Give an exact transcription limited to the lines from the one with "The height and width of the screenshot is (579, 1000)." through the end of the entries, including both; no pictures belong in it.

[Start of section]

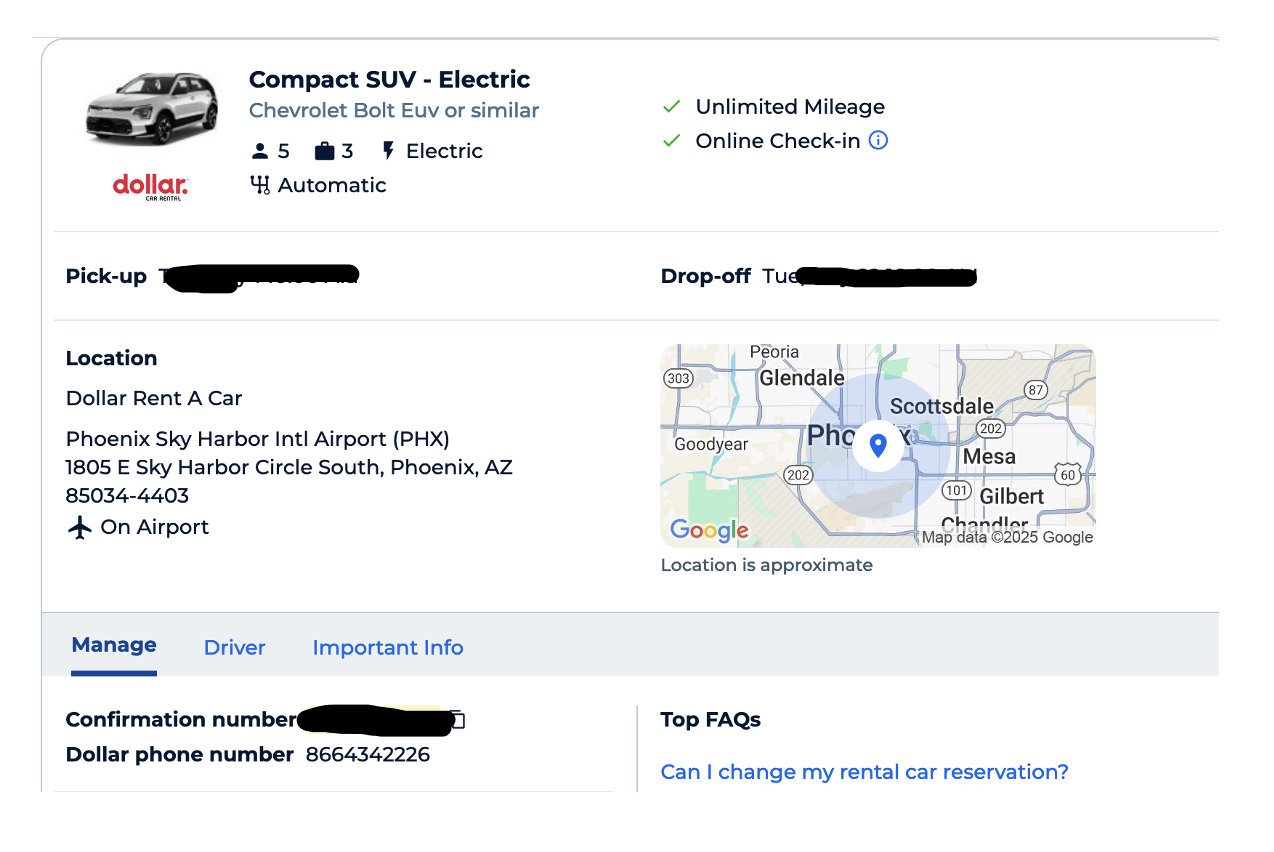Viewport: 1274px width, 852px height.
Task: Select the Manage tab
Action: click(x=114, y=645)
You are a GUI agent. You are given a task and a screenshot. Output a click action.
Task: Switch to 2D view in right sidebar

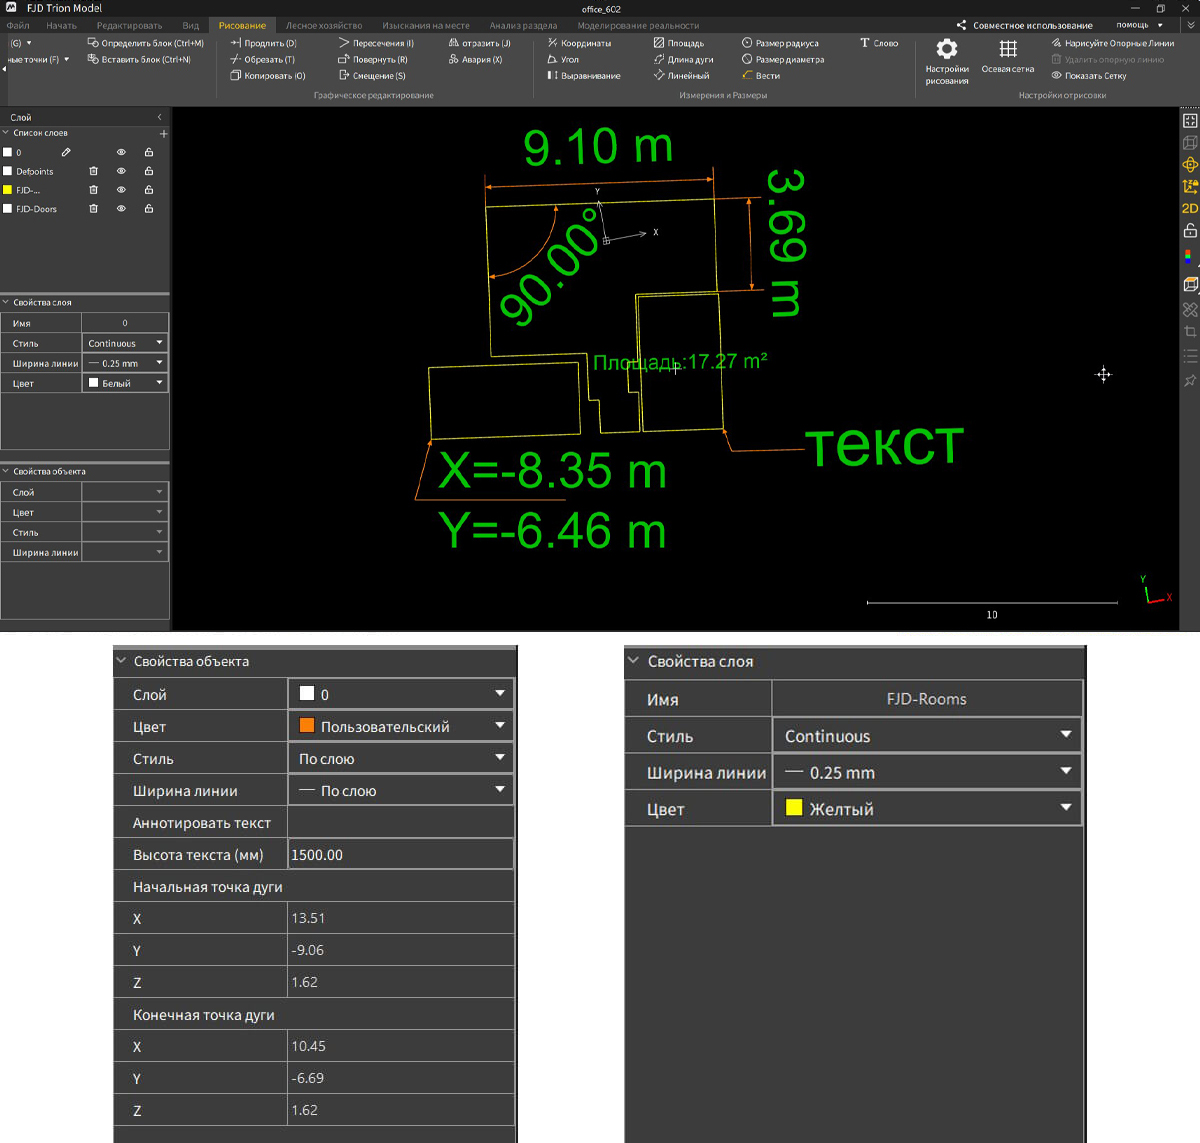1190,208
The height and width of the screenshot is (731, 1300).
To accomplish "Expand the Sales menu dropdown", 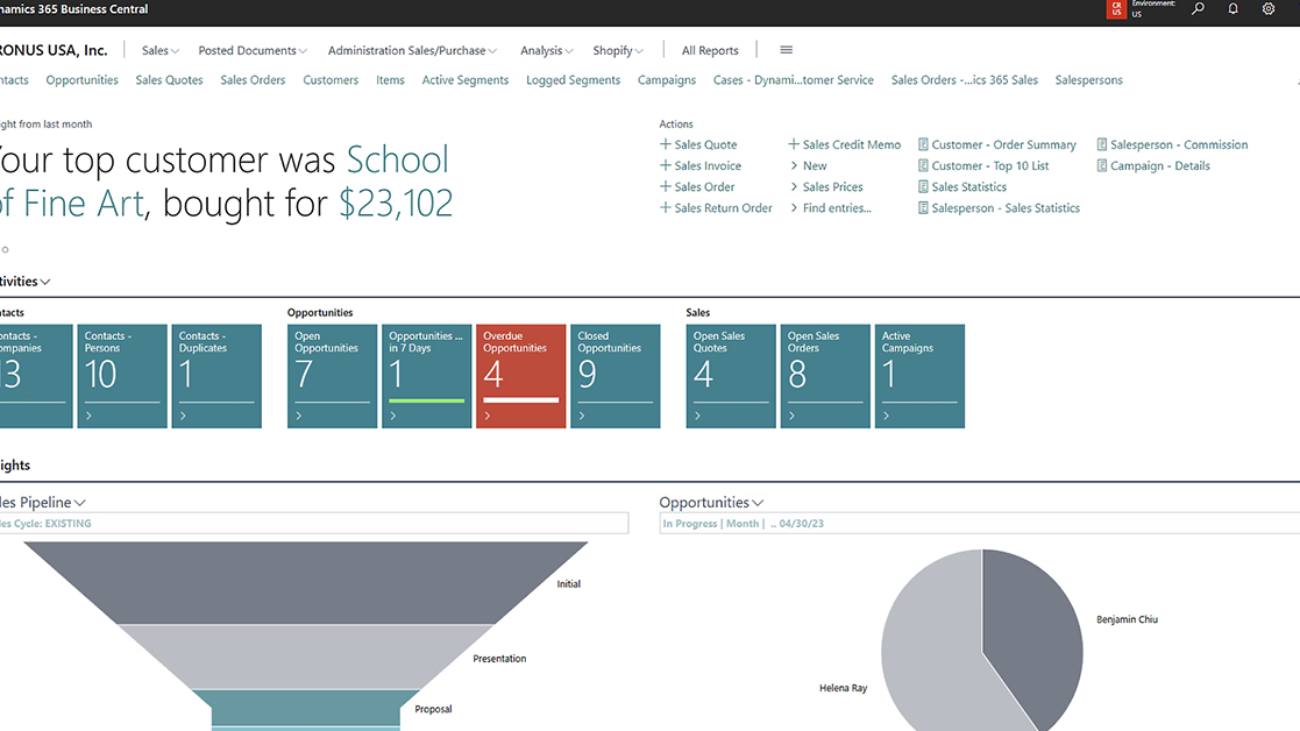I will pyautogui.click(x=160, y=51).
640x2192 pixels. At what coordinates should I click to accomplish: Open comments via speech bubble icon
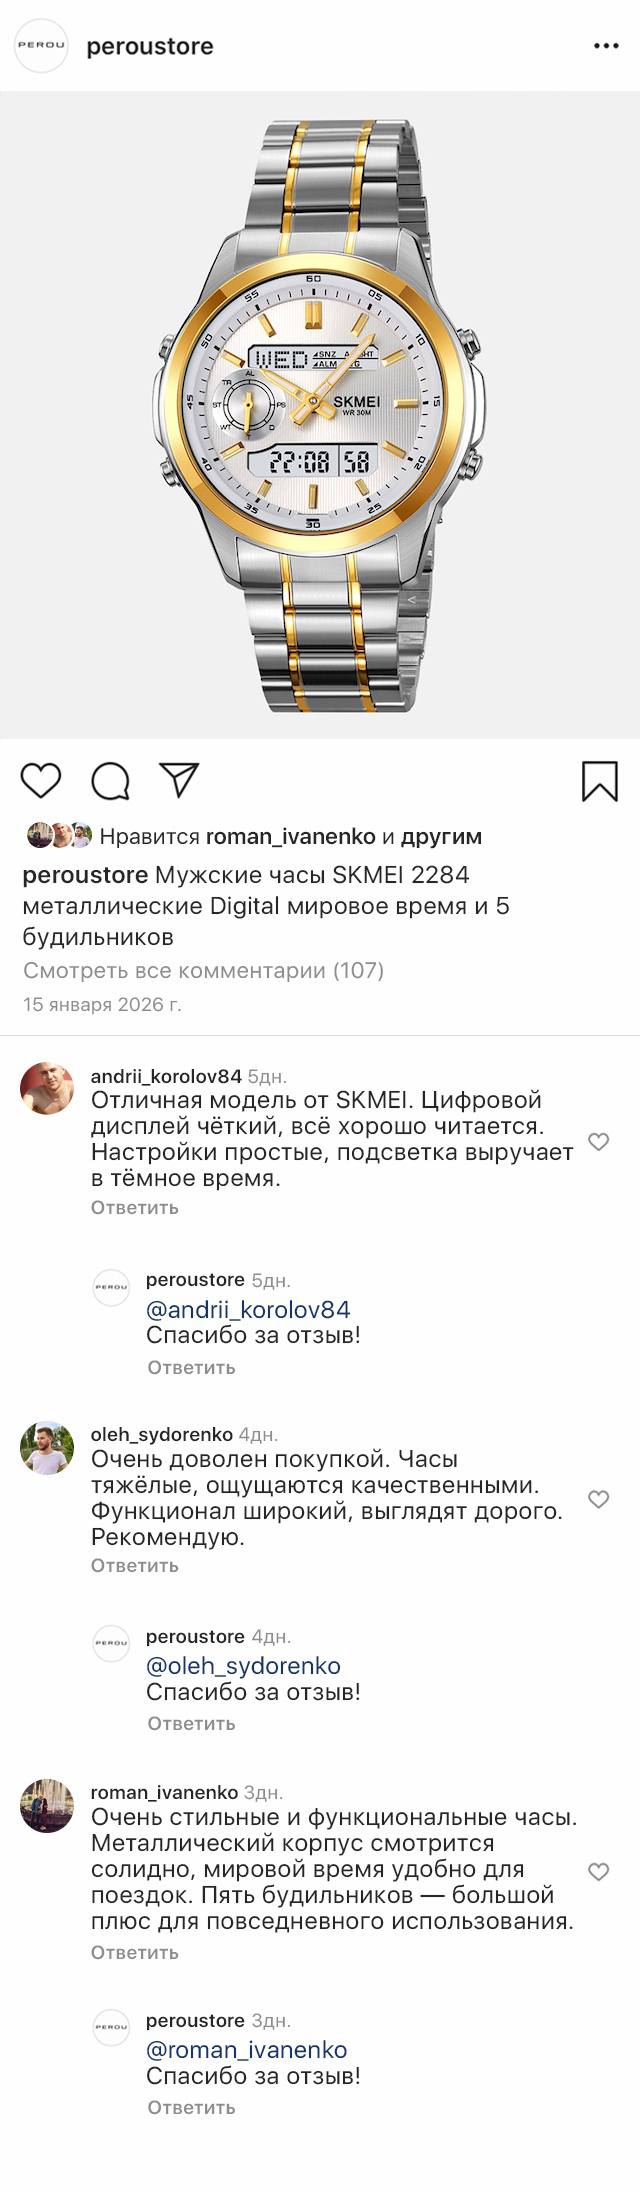[110, 781]
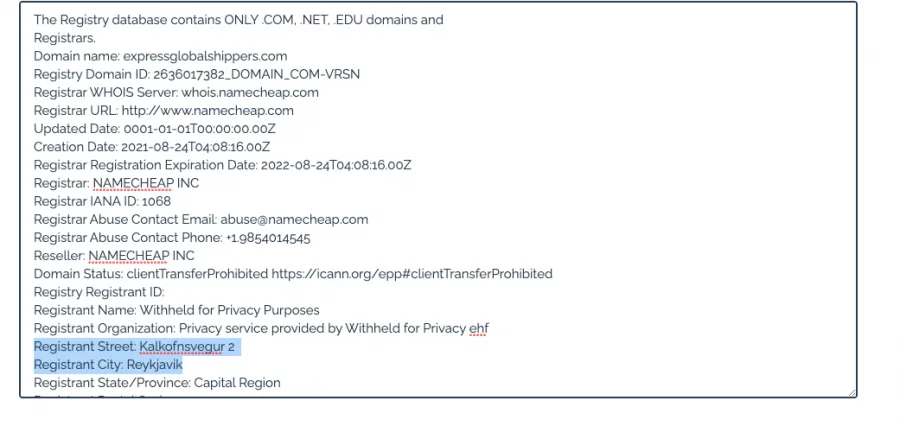Click the Registrar IANA ID: 1068 line
This screenshot has height=426, width=900.
[102, 201]
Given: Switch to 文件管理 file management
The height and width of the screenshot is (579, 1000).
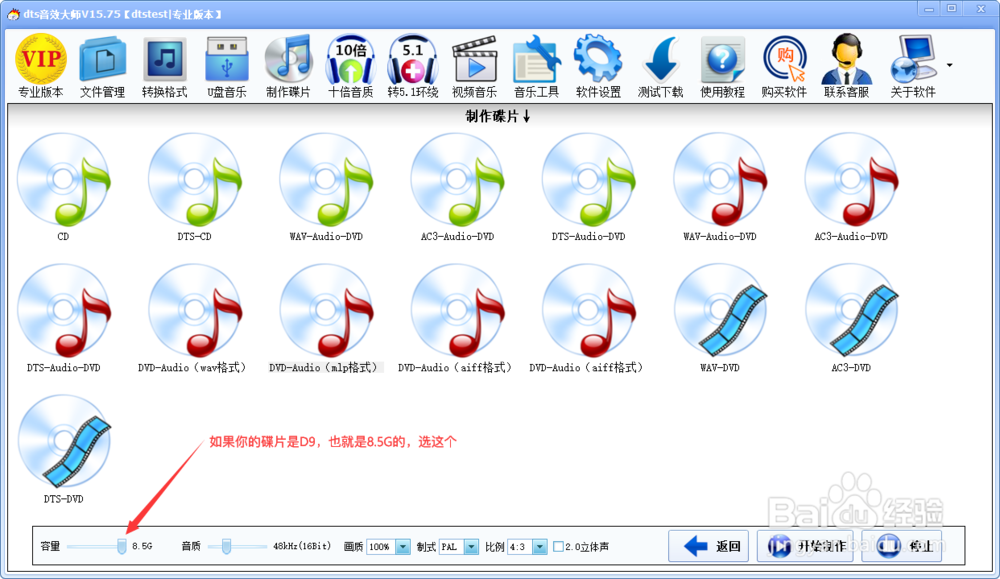Looking at the screenshot, I should pos(100,63).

[End of section]

- REPLY:
The height and width of the screenshot is (579, 1000).
Looking at the screenshot, I should pos(100,63).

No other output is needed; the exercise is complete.